# [PROBLEM TO WORK ON]
The answer must be every line of the data that holds the word "width".

───── MATERIAL FOR THIS EXERCISE ─────

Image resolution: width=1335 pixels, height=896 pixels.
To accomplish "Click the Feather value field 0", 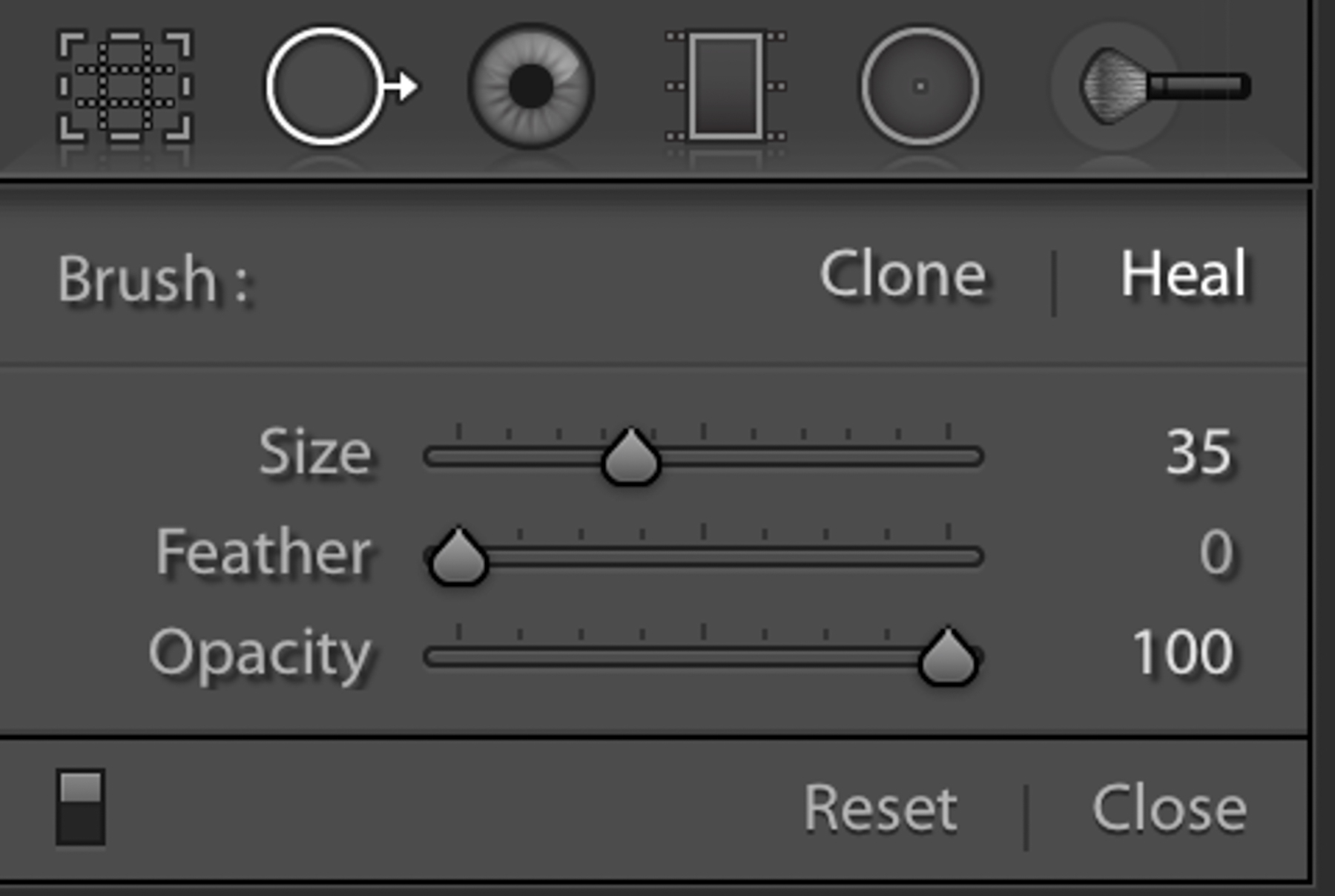I will coord(1216,553).
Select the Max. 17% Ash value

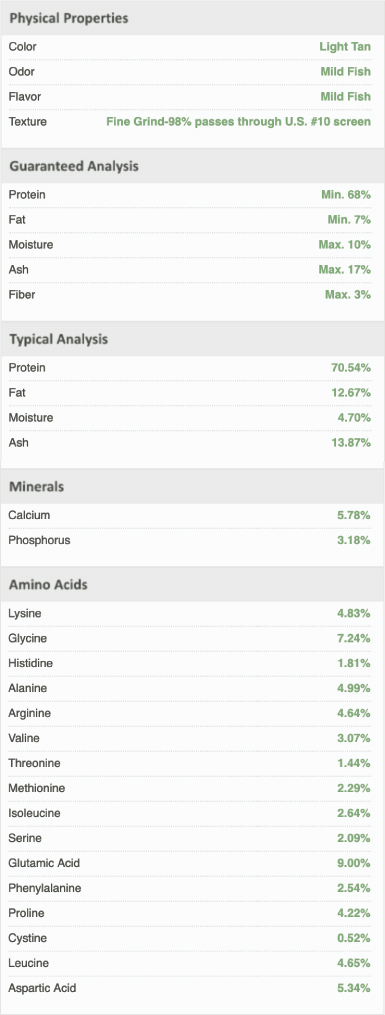point(345,269)
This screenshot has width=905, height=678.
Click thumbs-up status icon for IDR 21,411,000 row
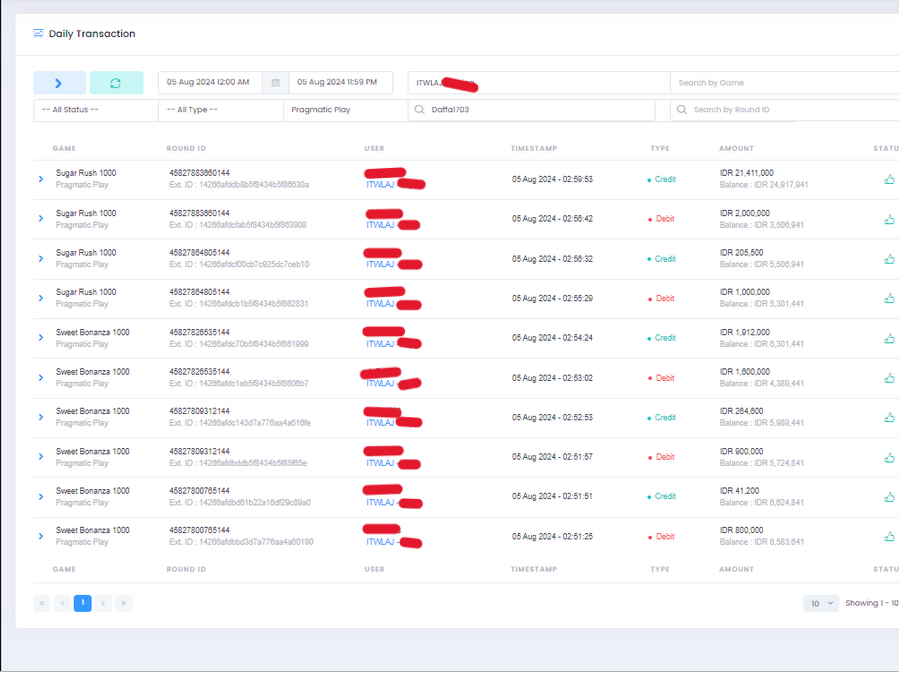coord(889,180)
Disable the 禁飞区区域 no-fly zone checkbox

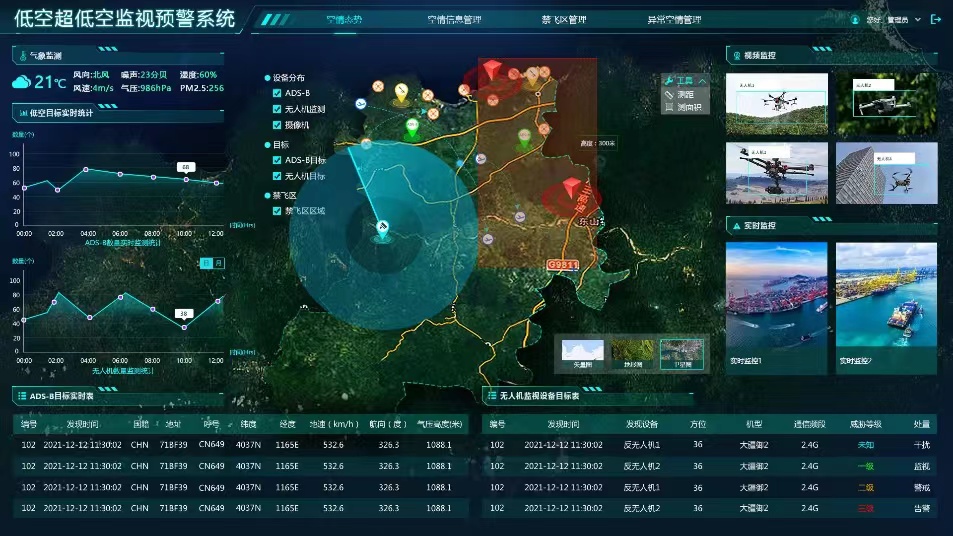pos(277,211)
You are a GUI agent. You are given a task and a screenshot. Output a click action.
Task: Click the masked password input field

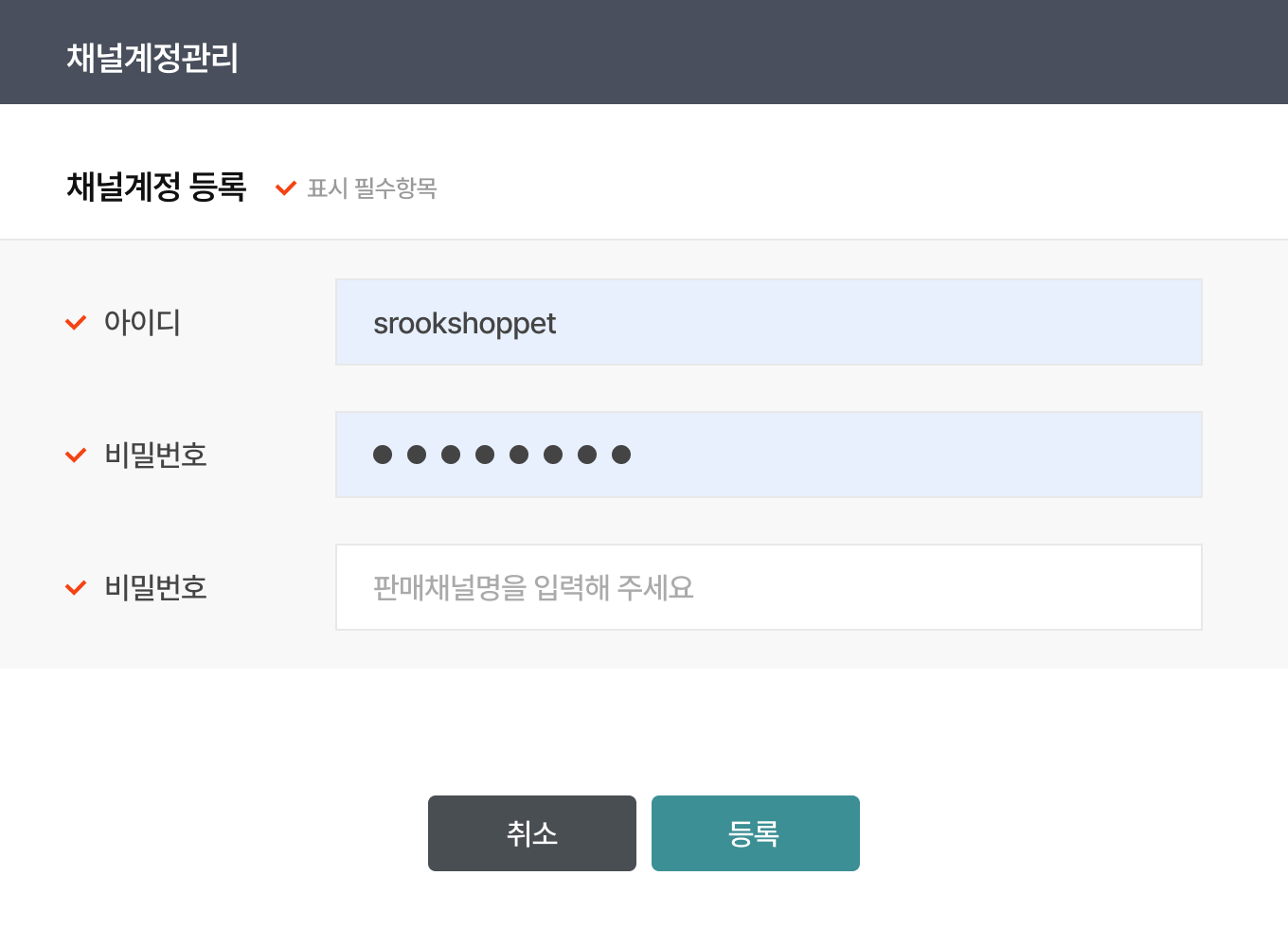768,455
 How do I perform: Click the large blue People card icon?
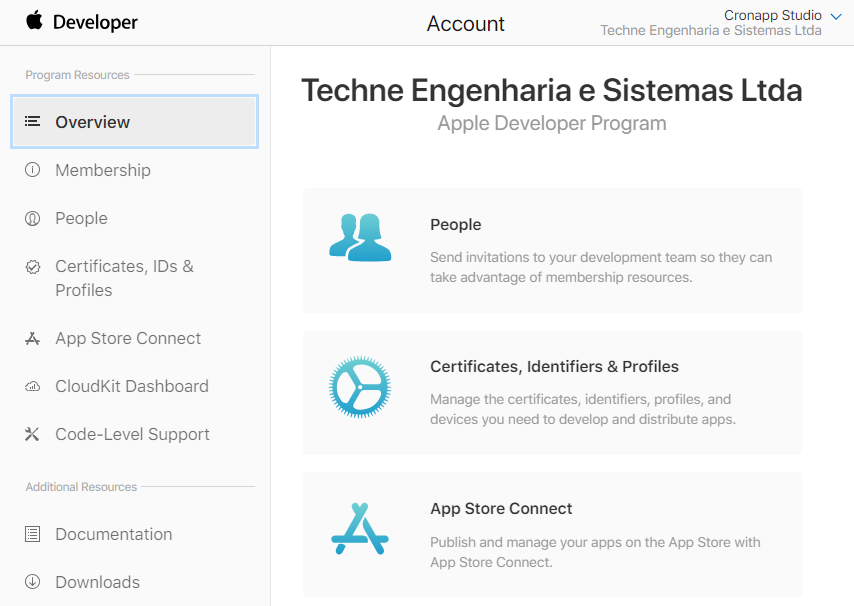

─────

# [RESPONSE FOR THIS EXERCISE]
Image resolution: width=1335 pixels, height=896 pixels.
This screenshot has width=905, height=678.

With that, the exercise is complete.